A nice bit of rhetoric from Catholic League head William Donohue, writing in the New York Post and quoted in WND. Donohue is complaining about Kingdom of Heaven:

It is a matter of historical record that Muslim violence – in the form of a jihad – was responsible for Christians striking back, hence the Crusades. Yet in the film, it is the Christians who are the bad guys. This is on the order of doing a movie on the Warsaw Ghetto and blaming the Jews for all the violence.

Yes, the Crusades were just like the Warsaw uprising. Especially this bit (via Religious Tolerance.org):

On the way to the Middle East, they..gave the Jews two choices in their slogan: “Christ-killers, embrace the Cross or die!” 12,000 Jews in the Rhine Valley alone were killed as the first Crusade passed through. Some Jewish writers refer to these events as the “first holocaust.” Once the army reached Jerusalem and broke through the city walls, they slaughtered all the inhabitants that they could find (men, women, children, newborns).

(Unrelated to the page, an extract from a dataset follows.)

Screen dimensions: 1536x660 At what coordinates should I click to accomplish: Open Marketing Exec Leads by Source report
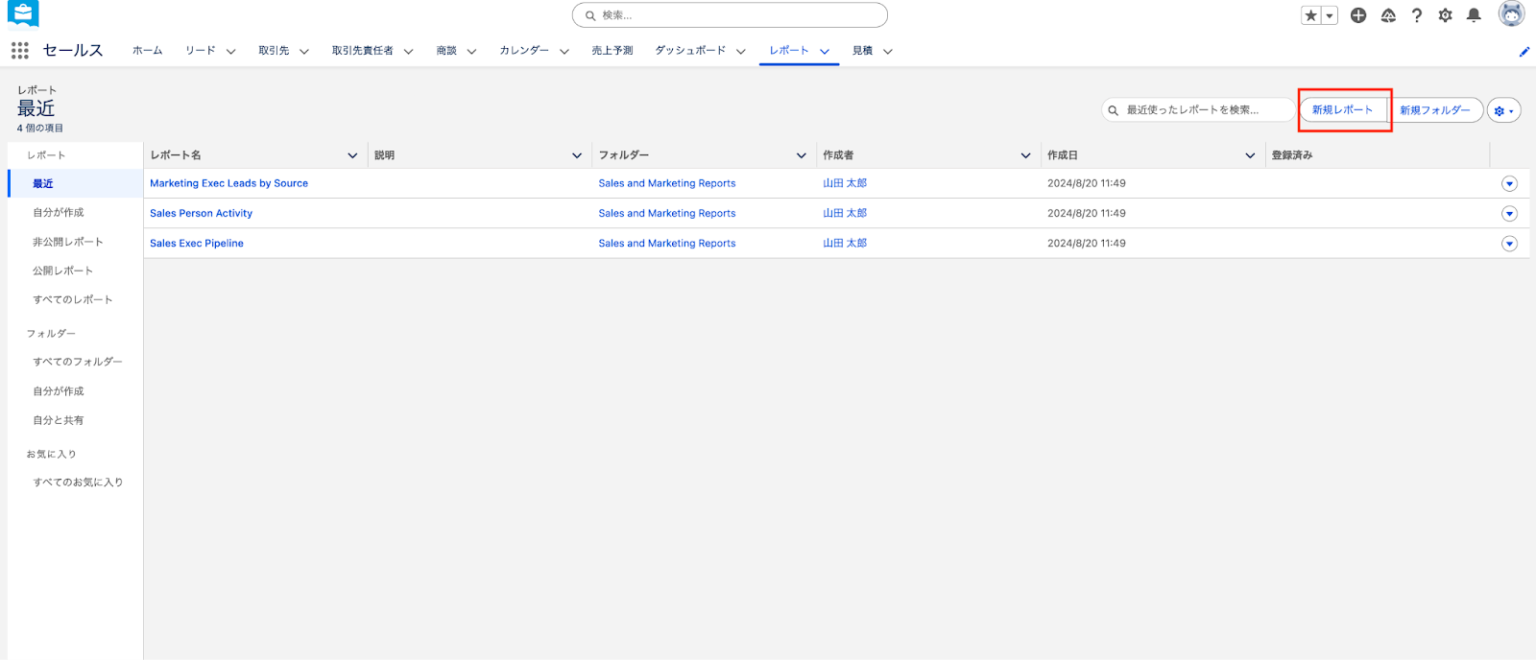click(x=229, y=184)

After locating about 6,000 Jews holed up in the synagogue, they set the building on fire; the Jews were burned alive. The Crusaders found that about 30,000 Muslims had fled to the al Aqsa Mosque. The Muslim were also slaughtered without mercy.

How could the Crusaders possibly be called “the bad guys”? Hey, Donohue – maybe Ridley Scott is secretly one of those “secular Jews who hate Christianity in general and Catholicism in particular” whom you think control Hollywood.

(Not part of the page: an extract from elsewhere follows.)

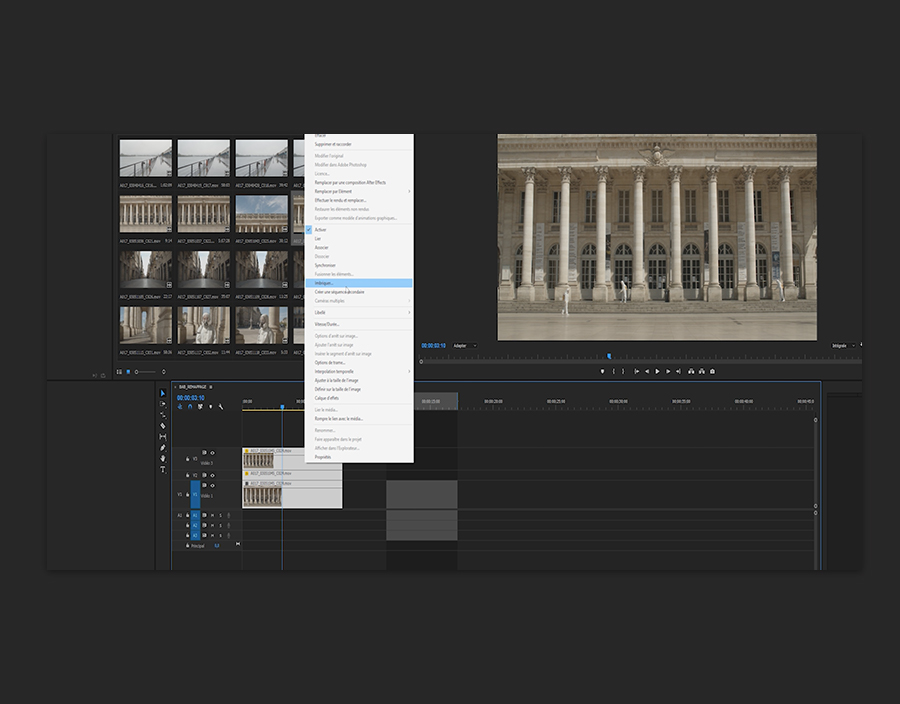Choose 'Vitesse/Durée...' in the context menu
Image resolution: width=900 pixels, height=704 pixels.
pyautogui.click(x=329, y=324)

Meanwhile, John Podhoretz offers a different critique in the Weekly Standard:

Director Ridley Scott and screenwriter William Monahan would have you believe that there was once a utopian moment when the city of Jerusalem was a multicultural and multiethnic paradise, run by wise men deeply suspicious of religious fanaticism…Kingdom of Heaven attributes to its heroic Christian and Muslim characters a cosmopolitan skepticism about faith, and a healthy tolerance for other cultures, that would have been literally unthinkable in the 12th century–an era in which there was absolutely no frame of intellectual, historical, hermeneutical, or philosophical reference for cultural relativism or agnosticism.

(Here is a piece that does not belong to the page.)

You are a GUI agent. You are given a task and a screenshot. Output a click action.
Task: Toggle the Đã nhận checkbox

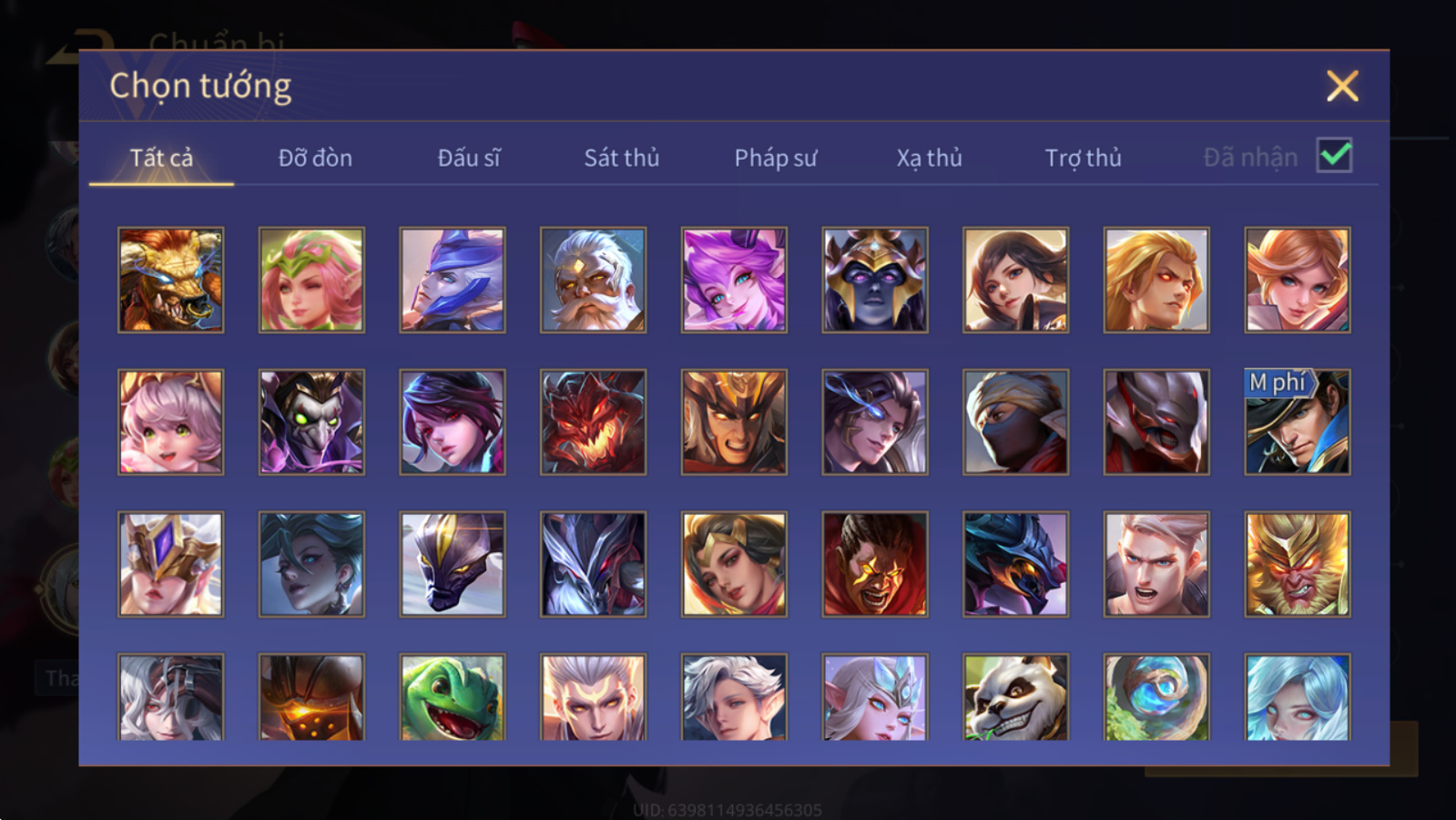coord(1335,156)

I fear Podhoretz has never heard of the Holy Roman Emperor Frederick II, whose story would make a great sequel for the Scott film (which I haven’t seen yet). It’s 1225, almost forty years since Saladin’s victory at Jerusalem. Frederick has just married Yolande, Latin heiress of Jerusalem, and the pope wants him to head up the Sixth Crusade. However, things don’t go quite as planned. First of all, Frederick declines to go, pleading illness. The Pope excommunicates him. Then Frederick finally heads off – before having the excommunication reversed, and so making the pope look rather ridiculous.

Frederick was raised on Sicily, and was a fluent Arabic speaker. This made his Crusade rather different from the previous efforts. Bertrand Russell gives an amusing account in his History of Western Philosophy (pages 444-445):

Arrived in Palestine, Frederick made friends with the Mohammedans, explained to them that the Christians attached importance to Jerusalem although it was of little strategic value, and succeeded in inducing the peaceably to restore the city to him. This made the Pope [Gregory IX] still more furious – one should fight the infidel, not negotiate with him.

Frederick was also a bit of a sceptic – at one point he considered starting a new religion to rid himself of the Pope’s influence (he was also rumoured to have written an anti-religious work called The Three Impostors, although this story is apocryphal). But perhaps Podhoretz is thinking more about how he would like the the USA to be, rather than the medieval world as it actually was.